El espejismo de los números rojos

Las pérdidas de 4.318 millones de euros suenan a catástrofe, pero la realidad operativa de Telefónica es muy distinta. La compañía no está perdiendo dinero por vender menos líneas o fibra, sino que está asumiendo de golpe unos costes extraordinarios altísimos para “limpiar” sus cuentas y soltar lastre.

El agujero financiero de 2025 se explica por tres grandes facturas que la empresa ha decidido pagar ahora para ser más rentable en el futuro:

  • El coste del ERE: la salida pactada de miles de trabajadores en España supone un impacto inicial de 2.500 millones de euros, pero generará ahorros de 600 millones anuales a partir de 2028.
  • La huida de Latinoamérica: Telefónica ha abandonado México, Venezuela y otros seis países para centrarse exclusivamente en sus mercados clave europeos.
  • El cambio de cúpula: las indemnizaciones de la anterior directiva (José María Álvarez-Pallete y Ángel Vilà) han costado más de 78 millones de euros.

Si eliminamos estos gastos excepcionales, el negocio real sigue funcionando: Telefónica ingresó 35.120 millones de euros y obtuvo un beneficio neto ajustado de 2.122 millones.

El Estado asume el golpe bursátil

El plan Transform & Grow del actual presidente, Marc Murtra, es un trago amargo. Ha supuesto recortar el dividendo a la mitad, acometer despidos masivos y ha provocado una caída en Bolsa de hasta el 16% en el último año. Todo ello ha levantado fuertes críticas de la oposición (PP y Vox) e incluso de Yolanda Díaz, que tachó el ERE de “indecente”.

A pesar del ruido político, el núcleo duro de la compañía apoya a Murtra. El Gobierno defiende la inversión de 2.284 millones que la SEPI (el Estado) realizó en 2024 para hacerse con el 10% de la empresa. En una reciente respuesta parlamentaria, el Ejecutivo ha dejado claro que su visión es “a largo plazo” y que no les preocupa la caída coyuntural de las acciones, ya que confían en que estas decisiones dolorosas crearán valor en el futuro.

Fusionarse para sobrevivir a China y EE. UU.

Con las cuentas saneadas y el recorte de personal en marcha, el objetivo de Telefónica es crecer en Europa. Para ello necesita comprar a sus rivales (como Vodafone en España o 1&1 en Alemania), pero las estrictas leyes antimonopolio de Bruselas lo ponen muy difícil.

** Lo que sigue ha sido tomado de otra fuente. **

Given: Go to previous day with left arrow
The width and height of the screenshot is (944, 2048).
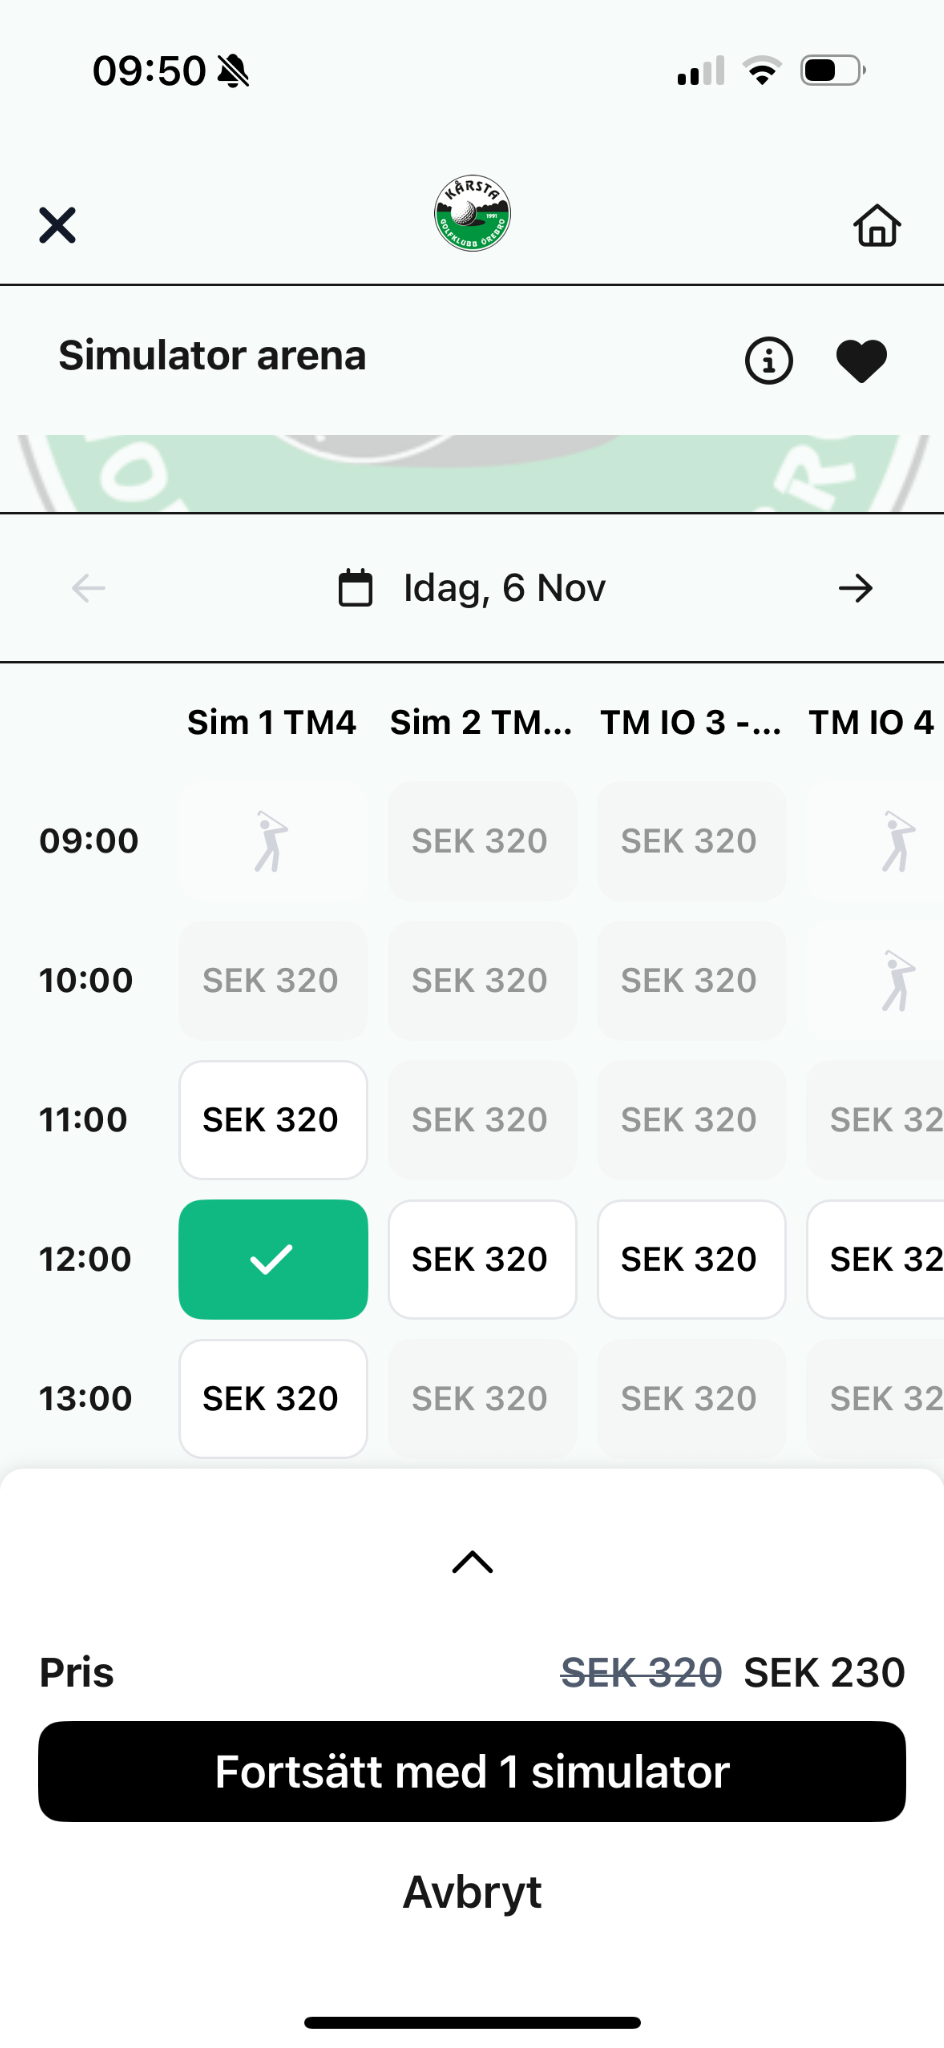Looking at the screenshot, I should tap(89, 588).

Aquí es donde entra el apoyo del Gobierno de España. Tal y como señaló Óscar López en Barcelona, Europa necesita crear gigantes tecnológicos para poder competir con Estados Unidos y China. Telefónica promete mantener una disciplina financiera de hierro y no endeudarse más, abriendo la puerta a ampliaciones de capital, pero exige a la Unión Europea que le quite el freno de mano regulatorio de una vez por todas.